Last month, I looked back at two of the people who mentored me in my early days at Asimov’s. I found the title for the editorial in Henry Adams’s observation that, “A teacher affects eternity; he can never tell where his influence stops.” In this editorial, I thought I’d change directions and write about some of the people who have spent time at Asimov’s as college interns.

Anyone who interns at Asimov’s also interns at Analog, our sister magazine. Due to our small staff size, interns get their hands in almost every aspect of magazine production. As a result of their experience with us, our interns may get a greater overview of magazine publishing than they would have at an internship with a much larger publisher. Interns get to do some proofreading, read through piles of unsolicited manuscripts, work on our Readers’ Award poll, help us shepherd the magazine through the various stages of production, and myriad other tasks. They don’t get the final word on submissions or the proofreading, but they do get to read a lot of interesting stories. Of course, they also get exposed to a lot of boring aspects of the job as well.

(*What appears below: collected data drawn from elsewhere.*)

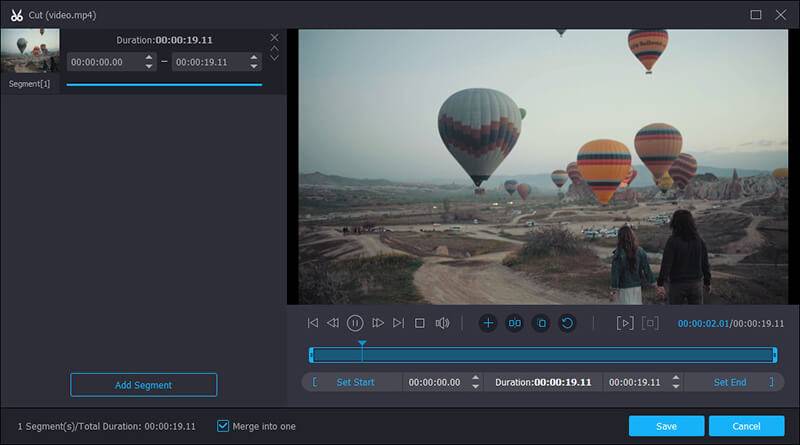Click the volume speaker icon
The image size is (800, 445).
(442, 323)
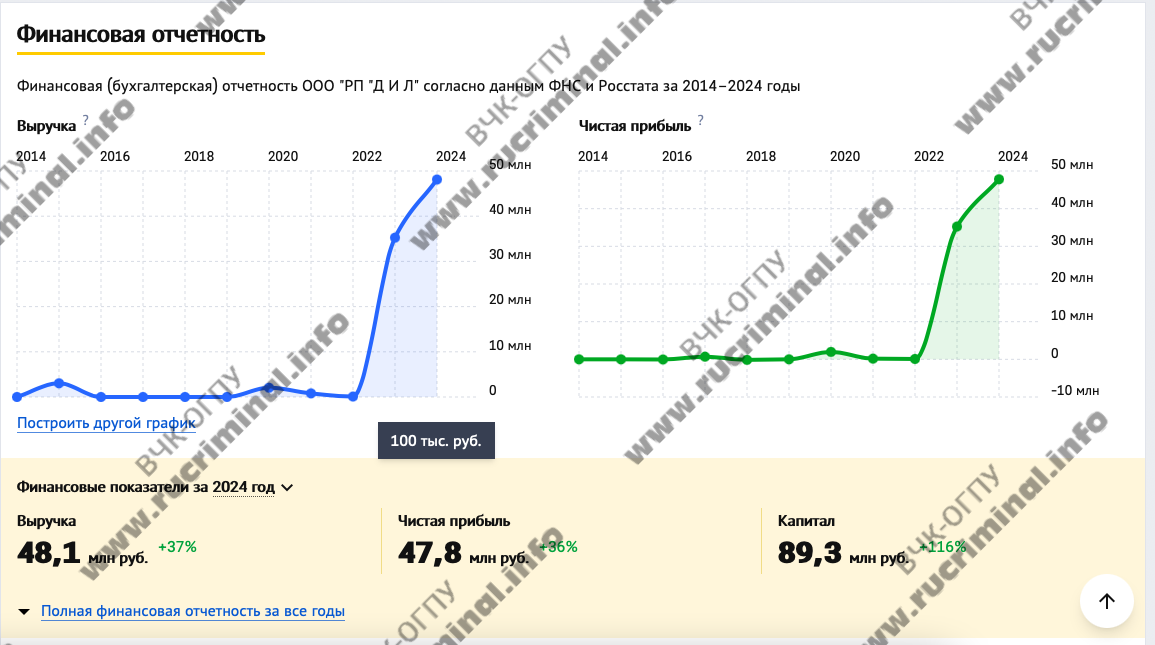Click the chevron next to 2024 год
The image size is (1155, 645).
point(288,488)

With any luck, the internship helps young people decide if publishing is the field for them or if it’s actually the last thing they’d ever want to do. We look for people who are deeply interested in SF and/or fantasy. Ideally, they are conversant with modern authors as well as the classics. When we interview an intern, we are always careful to describe the duller aspects of the position along with the fun. Twenty years ago after an interview with Tina Lee—then Analog’s managing editor and a former intern herself—and me, Scott Calvin told a friend, “I have good news and bad news. The good news is I got the job. The bad news is I got the job.” In a recent email, Scott, who is now a physics professor at Sarah Lawrence College, said, “It seemed like the bulk of the interview consisted of being told what a lousy job it was! Fortunately, that didn’t turn out to be the case.”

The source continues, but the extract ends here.